YOUR INSTRUCTIONS
Write out, character for character, the lines of the items from the one containing "will click(x=321, y=57)." through the one containing "Click the user", inclusive.

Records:

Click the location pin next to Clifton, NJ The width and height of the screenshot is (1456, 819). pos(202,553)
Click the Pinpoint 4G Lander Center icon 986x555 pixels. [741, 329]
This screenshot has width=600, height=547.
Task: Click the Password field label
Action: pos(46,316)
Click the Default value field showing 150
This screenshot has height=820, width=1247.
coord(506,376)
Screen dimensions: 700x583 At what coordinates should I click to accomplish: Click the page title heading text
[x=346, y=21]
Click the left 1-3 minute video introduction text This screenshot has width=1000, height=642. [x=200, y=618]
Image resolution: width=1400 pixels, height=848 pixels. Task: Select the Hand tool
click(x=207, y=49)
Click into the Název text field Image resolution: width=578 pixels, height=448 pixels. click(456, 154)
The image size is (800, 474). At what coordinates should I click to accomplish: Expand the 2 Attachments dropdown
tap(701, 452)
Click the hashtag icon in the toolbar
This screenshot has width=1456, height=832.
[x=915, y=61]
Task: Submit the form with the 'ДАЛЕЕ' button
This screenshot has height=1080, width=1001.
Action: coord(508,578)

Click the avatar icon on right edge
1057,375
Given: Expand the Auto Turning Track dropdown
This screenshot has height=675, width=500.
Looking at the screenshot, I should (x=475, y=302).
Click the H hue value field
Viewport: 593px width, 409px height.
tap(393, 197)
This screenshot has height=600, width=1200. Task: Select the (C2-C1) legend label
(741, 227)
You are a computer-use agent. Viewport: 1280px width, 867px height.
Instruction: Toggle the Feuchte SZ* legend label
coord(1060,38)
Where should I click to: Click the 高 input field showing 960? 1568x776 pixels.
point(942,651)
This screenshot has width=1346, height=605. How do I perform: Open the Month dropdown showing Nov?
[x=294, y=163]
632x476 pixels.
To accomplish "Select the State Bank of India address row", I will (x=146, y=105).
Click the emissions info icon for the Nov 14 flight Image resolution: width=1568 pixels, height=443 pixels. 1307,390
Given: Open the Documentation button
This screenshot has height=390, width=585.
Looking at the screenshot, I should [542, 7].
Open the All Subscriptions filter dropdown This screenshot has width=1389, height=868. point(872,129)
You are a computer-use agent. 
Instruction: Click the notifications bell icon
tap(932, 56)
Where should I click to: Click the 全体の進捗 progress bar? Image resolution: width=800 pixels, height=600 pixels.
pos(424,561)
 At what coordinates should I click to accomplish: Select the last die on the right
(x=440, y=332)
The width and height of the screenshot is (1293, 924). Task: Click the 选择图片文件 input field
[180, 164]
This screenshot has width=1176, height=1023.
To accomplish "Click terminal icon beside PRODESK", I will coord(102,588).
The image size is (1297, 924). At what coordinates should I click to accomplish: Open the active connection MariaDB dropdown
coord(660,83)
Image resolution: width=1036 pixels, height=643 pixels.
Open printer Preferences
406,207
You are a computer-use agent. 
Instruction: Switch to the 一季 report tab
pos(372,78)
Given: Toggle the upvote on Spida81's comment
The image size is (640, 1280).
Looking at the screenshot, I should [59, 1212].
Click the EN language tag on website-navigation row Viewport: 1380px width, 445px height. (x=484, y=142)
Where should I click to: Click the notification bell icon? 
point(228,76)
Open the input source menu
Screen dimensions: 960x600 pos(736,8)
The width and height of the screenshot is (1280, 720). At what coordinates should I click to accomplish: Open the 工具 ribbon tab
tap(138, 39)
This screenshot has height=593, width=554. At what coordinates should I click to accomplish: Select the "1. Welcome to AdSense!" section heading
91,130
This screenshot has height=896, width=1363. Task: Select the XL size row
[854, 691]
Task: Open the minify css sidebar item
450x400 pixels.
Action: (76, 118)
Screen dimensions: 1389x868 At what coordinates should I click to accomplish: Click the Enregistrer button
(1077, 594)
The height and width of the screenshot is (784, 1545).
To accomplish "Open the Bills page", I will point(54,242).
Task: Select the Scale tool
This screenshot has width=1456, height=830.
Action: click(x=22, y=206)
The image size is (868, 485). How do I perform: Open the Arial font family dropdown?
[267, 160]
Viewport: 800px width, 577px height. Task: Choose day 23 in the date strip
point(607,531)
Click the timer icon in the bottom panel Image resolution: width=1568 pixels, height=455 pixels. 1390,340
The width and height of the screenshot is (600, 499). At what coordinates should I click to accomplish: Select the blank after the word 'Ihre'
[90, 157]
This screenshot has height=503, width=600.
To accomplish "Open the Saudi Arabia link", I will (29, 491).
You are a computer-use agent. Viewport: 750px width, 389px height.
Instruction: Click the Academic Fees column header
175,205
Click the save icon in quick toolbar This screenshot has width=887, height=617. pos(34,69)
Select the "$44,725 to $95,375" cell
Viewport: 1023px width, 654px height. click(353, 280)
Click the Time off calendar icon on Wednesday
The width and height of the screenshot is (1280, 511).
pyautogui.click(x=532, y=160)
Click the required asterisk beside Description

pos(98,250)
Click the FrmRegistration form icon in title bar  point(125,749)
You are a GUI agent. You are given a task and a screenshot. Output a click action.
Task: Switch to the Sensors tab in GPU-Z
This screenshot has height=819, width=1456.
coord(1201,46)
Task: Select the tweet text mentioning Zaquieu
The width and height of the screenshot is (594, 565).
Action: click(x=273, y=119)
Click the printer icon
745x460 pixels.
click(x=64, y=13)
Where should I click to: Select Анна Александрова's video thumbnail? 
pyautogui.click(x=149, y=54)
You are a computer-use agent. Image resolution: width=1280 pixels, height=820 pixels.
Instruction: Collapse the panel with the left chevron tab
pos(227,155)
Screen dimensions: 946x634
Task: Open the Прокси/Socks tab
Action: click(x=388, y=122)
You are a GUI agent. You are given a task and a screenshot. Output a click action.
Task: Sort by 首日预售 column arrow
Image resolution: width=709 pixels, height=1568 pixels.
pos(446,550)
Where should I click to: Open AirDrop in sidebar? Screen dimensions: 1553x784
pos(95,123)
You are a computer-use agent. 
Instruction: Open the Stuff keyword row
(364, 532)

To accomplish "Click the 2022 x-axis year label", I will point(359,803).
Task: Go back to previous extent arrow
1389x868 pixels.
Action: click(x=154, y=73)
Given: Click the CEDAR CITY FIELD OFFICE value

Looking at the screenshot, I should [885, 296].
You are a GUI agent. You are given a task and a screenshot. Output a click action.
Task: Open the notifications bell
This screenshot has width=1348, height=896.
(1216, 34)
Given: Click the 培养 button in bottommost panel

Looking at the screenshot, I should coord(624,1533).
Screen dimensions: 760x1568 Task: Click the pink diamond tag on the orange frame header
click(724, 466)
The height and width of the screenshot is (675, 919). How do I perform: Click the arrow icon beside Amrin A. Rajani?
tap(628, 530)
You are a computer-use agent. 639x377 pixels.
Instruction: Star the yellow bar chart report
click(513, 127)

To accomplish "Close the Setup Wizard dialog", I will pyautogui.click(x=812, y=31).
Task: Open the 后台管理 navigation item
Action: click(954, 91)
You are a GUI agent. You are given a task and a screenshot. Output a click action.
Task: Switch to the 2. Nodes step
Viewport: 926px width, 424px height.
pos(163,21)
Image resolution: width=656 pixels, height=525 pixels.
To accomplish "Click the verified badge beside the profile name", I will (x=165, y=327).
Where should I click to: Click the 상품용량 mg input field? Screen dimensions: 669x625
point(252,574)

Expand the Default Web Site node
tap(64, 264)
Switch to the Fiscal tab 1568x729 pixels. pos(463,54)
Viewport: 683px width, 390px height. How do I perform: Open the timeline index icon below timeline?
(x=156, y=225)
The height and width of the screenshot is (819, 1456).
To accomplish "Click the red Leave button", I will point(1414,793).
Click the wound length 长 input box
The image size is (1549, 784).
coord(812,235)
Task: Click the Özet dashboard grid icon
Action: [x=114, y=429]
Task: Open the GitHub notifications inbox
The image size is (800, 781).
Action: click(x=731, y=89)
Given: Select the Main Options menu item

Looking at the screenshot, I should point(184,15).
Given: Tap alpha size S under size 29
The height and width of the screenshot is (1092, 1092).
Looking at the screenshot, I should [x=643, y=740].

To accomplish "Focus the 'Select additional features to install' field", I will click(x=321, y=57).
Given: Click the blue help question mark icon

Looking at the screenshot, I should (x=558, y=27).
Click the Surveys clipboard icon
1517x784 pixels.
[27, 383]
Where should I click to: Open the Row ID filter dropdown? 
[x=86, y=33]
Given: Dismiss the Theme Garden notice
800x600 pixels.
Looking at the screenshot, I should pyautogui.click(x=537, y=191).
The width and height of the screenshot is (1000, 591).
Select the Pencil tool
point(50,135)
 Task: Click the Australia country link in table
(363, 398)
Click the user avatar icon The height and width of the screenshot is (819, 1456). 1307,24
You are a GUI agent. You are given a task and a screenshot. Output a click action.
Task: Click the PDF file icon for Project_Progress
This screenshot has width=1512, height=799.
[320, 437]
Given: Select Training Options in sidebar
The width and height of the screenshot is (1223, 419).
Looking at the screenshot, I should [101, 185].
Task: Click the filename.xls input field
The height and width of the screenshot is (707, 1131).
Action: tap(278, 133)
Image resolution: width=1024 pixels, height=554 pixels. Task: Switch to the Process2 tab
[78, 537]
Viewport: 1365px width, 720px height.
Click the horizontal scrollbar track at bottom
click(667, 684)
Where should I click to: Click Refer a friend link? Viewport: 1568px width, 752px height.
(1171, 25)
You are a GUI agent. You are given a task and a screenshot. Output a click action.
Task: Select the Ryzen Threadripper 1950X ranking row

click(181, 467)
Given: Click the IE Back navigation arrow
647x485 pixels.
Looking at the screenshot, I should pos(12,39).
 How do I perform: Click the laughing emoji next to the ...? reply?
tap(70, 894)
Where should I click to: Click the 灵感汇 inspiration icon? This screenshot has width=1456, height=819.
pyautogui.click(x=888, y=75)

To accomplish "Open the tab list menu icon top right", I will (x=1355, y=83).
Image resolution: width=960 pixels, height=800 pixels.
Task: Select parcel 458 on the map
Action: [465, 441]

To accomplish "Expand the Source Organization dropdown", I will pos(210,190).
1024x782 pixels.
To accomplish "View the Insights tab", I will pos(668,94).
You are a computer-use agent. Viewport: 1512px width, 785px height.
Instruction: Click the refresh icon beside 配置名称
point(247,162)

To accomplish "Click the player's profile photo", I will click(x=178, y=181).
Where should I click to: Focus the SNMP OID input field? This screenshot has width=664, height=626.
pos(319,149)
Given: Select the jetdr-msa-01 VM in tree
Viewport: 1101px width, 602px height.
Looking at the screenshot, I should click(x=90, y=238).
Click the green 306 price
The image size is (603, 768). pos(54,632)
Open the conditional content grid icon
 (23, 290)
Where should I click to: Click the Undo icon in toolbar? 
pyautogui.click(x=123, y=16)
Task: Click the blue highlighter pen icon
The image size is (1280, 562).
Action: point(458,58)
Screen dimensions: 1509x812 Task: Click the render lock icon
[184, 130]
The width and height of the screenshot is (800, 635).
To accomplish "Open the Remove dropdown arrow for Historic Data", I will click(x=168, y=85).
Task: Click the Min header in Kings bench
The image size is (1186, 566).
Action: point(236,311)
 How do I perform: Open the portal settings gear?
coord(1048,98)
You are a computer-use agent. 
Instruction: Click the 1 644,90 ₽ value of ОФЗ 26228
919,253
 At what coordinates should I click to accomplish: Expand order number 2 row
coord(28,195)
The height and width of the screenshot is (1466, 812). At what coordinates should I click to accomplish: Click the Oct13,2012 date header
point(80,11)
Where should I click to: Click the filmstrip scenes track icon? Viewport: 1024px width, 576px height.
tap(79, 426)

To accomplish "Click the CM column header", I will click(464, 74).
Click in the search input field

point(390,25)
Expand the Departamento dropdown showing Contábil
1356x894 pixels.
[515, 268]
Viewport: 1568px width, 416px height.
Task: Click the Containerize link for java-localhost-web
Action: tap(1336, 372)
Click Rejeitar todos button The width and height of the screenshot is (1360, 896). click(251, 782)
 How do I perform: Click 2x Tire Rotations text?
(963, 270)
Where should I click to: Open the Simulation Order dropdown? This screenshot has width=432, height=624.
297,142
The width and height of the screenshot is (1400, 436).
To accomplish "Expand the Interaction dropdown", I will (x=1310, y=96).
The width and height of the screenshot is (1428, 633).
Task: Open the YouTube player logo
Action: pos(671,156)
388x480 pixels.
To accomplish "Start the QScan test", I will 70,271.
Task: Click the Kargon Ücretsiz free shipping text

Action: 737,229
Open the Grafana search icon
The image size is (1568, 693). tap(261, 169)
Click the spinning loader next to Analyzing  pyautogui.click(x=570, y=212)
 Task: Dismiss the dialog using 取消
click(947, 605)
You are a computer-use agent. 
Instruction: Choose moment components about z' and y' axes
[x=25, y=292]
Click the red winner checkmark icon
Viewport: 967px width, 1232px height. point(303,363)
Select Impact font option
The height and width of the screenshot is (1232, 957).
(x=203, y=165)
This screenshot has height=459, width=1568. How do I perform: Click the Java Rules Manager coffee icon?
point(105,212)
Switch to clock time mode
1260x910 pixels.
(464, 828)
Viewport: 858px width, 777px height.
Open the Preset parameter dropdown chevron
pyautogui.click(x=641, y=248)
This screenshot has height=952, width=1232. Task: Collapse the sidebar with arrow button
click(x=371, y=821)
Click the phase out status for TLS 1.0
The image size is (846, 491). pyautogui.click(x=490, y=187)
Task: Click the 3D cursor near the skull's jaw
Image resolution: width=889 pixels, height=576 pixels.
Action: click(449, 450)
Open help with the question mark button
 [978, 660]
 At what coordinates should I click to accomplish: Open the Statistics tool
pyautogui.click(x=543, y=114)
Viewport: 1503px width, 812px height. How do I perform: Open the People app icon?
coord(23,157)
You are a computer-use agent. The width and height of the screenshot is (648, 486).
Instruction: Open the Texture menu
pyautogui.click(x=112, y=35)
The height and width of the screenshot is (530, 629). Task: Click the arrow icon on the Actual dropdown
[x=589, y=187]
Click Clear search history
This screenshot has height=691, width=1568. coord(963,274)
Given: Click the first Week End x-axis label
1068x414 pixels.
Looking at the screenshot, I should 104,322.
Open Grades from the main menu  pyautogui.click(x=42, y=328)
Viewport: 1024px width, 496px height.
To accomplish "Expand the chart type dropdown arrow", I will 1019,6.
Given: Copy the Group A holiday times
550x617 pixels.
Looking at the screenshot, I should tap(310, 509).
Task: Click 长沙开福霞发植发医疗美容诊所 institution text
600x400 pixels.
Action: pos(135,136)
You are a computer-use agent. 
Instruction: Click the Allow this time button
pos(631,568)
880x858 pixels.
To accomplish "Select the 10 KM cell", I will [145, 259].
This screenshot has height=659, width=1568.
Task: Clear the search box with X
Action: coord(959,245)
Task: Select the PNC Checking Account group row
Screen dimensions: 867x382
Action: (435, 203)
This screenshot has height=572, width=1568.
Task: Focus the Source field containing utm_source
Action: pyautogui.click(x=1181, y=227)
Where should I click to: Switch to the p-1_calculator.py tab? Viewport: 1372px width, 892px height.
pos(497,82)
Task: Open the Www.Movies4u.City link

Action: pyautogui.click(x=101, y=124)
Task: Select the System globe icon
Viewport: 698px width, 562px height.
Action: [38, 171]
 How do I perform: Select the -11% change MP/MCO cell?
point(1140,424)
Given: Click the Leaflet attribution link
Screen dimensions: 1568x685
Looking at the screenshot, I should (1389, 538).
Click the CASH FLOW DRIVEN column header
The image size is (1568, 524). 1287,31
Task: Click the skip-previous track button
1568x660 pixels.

SOLUTION FOR THIS PROBLEM
To accomplish "Focus the 'Select additional features to install' field", I will click(x=321, y=57).
Given: Click the blue help question mark icon

Looking at the screenshot, I should (x=558, y=27).
Click the Surveys clipboard icon
1517x784 pixels.
[27, 383]
Where should I click to: Open the Row ID filter dropdown? 
[x=86, y=33]
Given: Dismiss the Theme Garden notice
800x600 pixels.
Looking at the screenshot, I should pyautogui.click(x=537, y=191).
The width and height of the screenshot is (1000, 591).
Select the Pencil tool
point(50,135)
 Task: Click the Australia country link in table
(363, 398)
Click the user avatar icon The height and width of the screenshot is (819, 1456). 1307,24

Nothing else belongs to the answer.